New York began issuing EDLs in 2007, and DHS began deploying RFID readers at border crossings in 2008. The largest other Canadian border states — Michigan and Washington — have since followed suit, along with Vermont (where Montreal is the nearest large city for most of the state).
But none of the U.S. states bordering Mexico has agreed to issue EDLs — yet.
Neither Califonia legislators nor Califonia residents should be distracted by the vaunted “convenience” of an EDL that can be used both for driving (and/or other state purposes) and crossing the border.
As a U.S. citizen, you have the right to leave the country, and to return. That right does not depend on your paying a fee or applying for, or receiving, any government credentials or permission.
What really distinguishes an EDL are the ways it can function as a surveillance device:
Before any state can issue an EDL, it must collect and forward to the DHS, for inclusion in a national database, the card holder’s personal details including their photograph. And each EDL broadcasts a unique RFID chip number that serves as a pointer to the record about the cardholder in this database.

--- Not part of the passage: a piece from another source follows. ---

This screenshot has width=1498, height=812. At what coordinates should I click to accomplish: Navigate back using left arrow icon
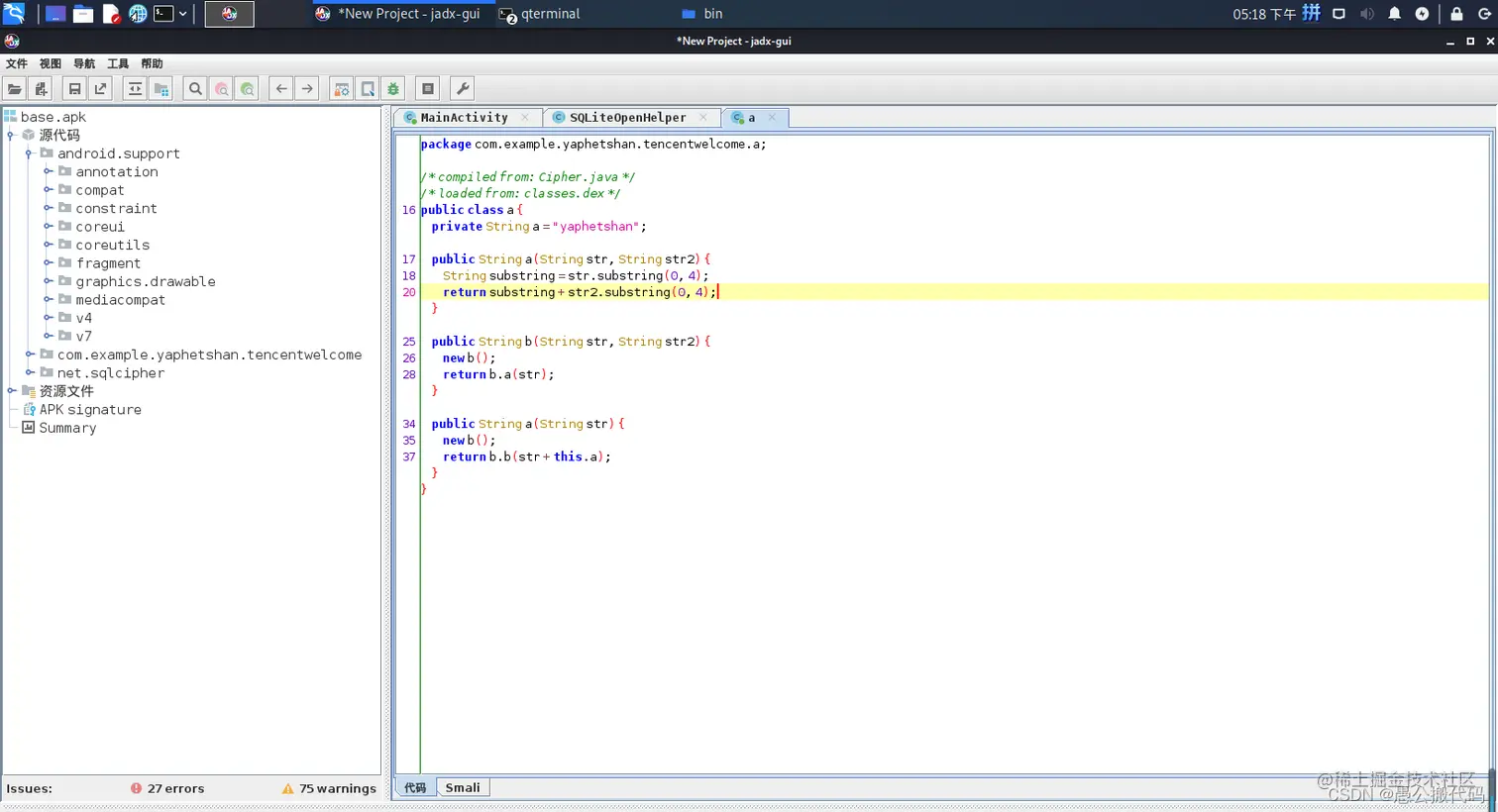pos(281,89)
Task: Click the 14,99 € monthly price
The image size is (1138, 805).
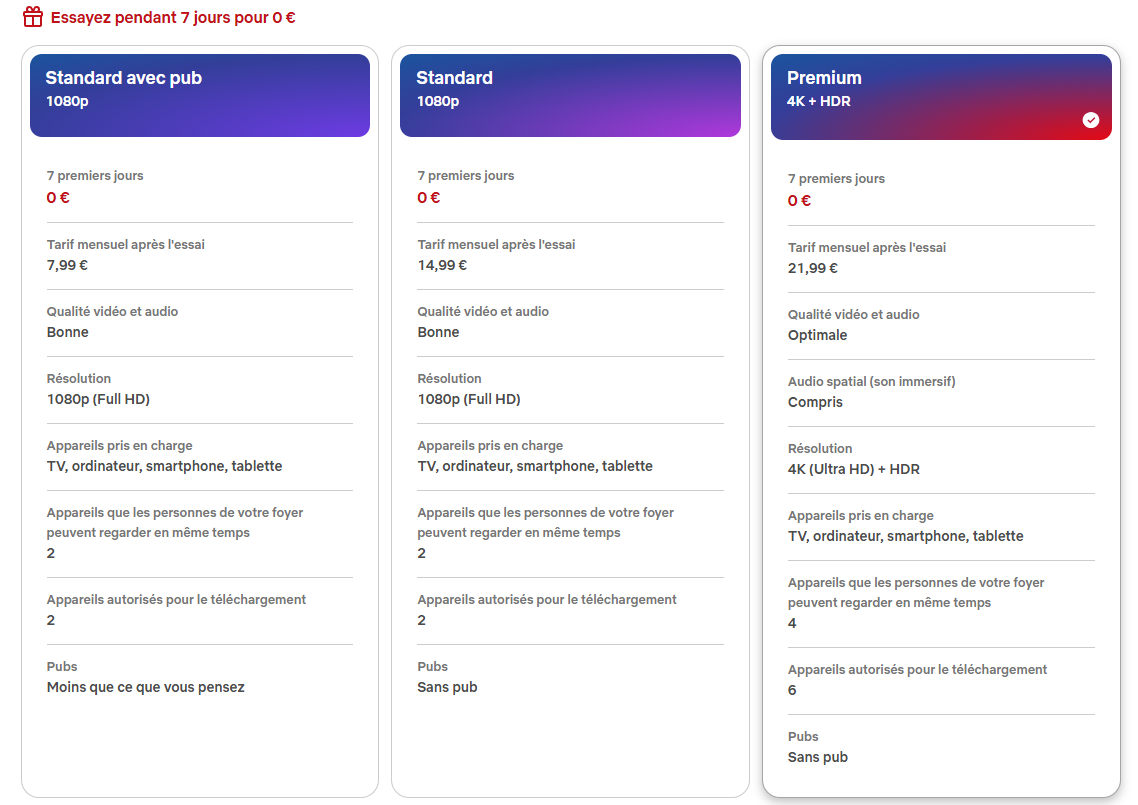Action: pyautogui.click(x=442, y=265)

So while an EDL looks like a “state” ID, it is fundamentally a national ID card — something Americans have consistently (and rightly) opposed — and an enabler of tracking and logging of cardholders’ movements.
Logs of citizens’ border crossings and movements through non-border checkpoints are obviously of interest to the Feds and their state and local law enforcement partners, especially in conjunction with logs of vehicle movements obtained from automated license-plate readers.

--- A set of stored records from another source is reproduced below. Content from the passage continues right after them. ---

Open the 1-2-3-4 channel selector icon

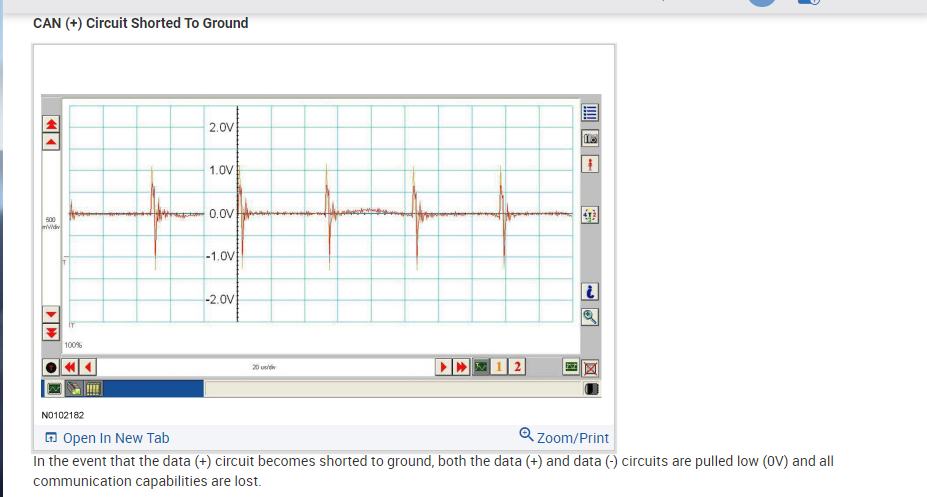pyautogui.click(x=589, y=215)
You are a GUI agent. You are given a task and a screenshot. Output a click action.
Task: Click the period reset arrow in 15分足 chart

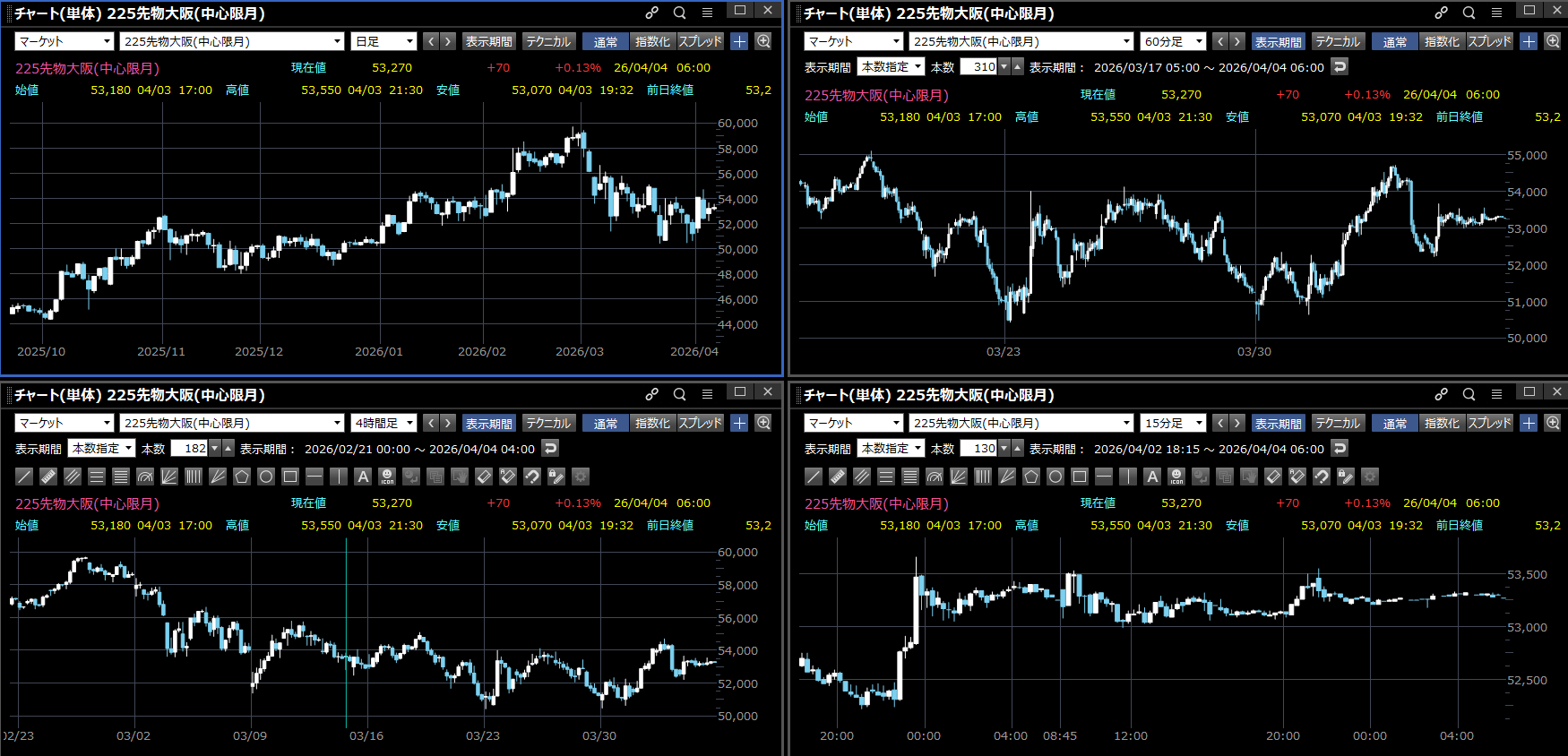tap(1340, 448)
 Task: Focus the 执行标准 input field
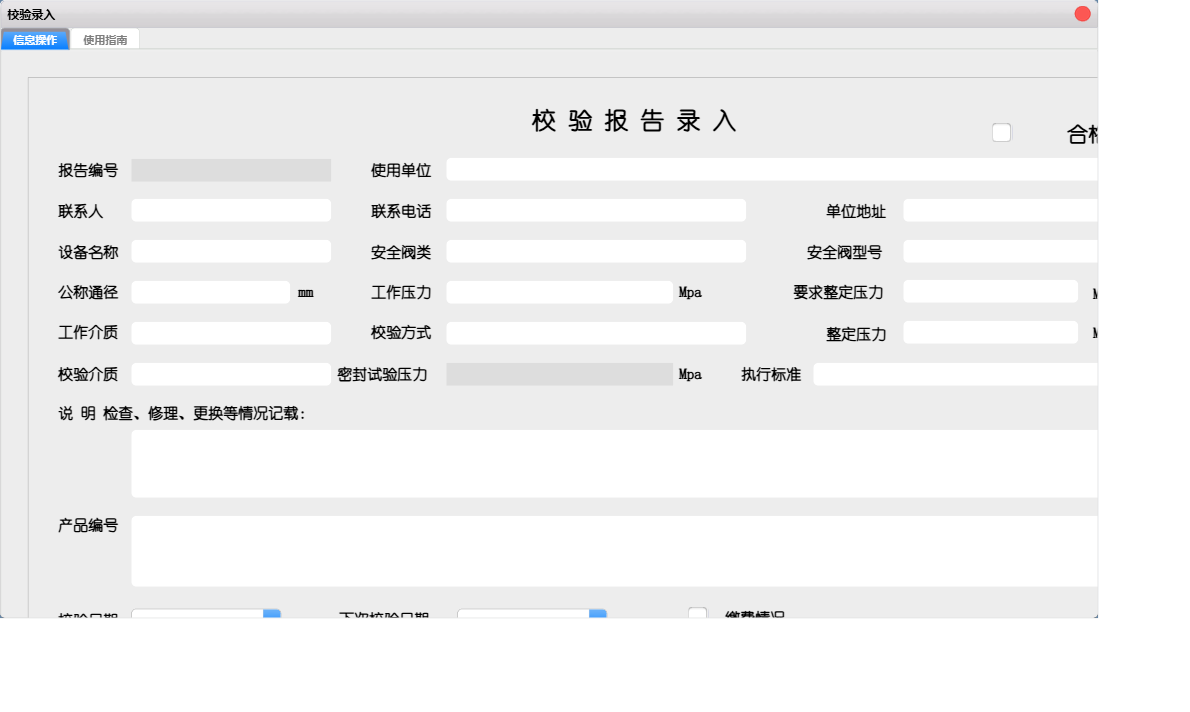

Cops don’t need to ask, “Can I see some ID?” when, from outside your vehicle, they can obtain the EDL chip number and corresponding lifetime DHS travel history of every occupant of the vehicle.
And as more people carry EDLs, how soon will not broadcasting your ID number be deemed sufficiently suspicious to justify detention, search, or interrogation?

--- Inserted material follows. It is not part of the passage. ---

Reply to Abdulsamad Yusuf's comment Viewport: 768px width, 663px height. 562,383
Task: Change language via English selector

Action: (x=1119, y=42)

Drive-by EDL surveillance won’t be lmited to the government. No current state or Federal law places any restrictions on private reading of RFID chips, including reading of the unique ID numbers on EDLs and use or sale of these records. What business wouldn’t want to be able to identify regular customers as soon as they drive into the parking lot? If you show your EDL as proof of age to buy alcohol, the liquor store can legally scan your EDL, read the RFID chip number, and sell this information to a data aggregator who compiles a lookup table of chip numbers, corresponding name, age, and address information, and transaction and location history.
Even without access to either government (DHS and state) or commercial look-up tables linking the unencryped unique chip ID numbers to additional personal information, anyone who gets close enough to you to read the chip in your EDL can use it to track you wherever you go, even form outside your vehicle, as long as you are carrying your EDL unshielded. This functionality will be especially useful to stalkers and paparazzi, among others.
You can keep an EDL in a foil sleeve to make it harder to read at a distance, but in practice people have to show their drivers licenses often enough that few will bother. A passport, on the other hand, has an RFID chip with a read range at least an order of magnitude, perhaps two, smaller than that of an EDL. And since a passport is less often used for anything other than crossing borders, it’s less of a nuisance to keep it shielded at other times than to always keep your drivers license shielded.
Long-range radio tracking and a national ID database are surveillance, not convenience features, entirely unnecessary for a “border crossing” credentiaL These are features, not bugs, of the EDL scheme. And they deserve a resounding “No” from California’s legislature and citizenry.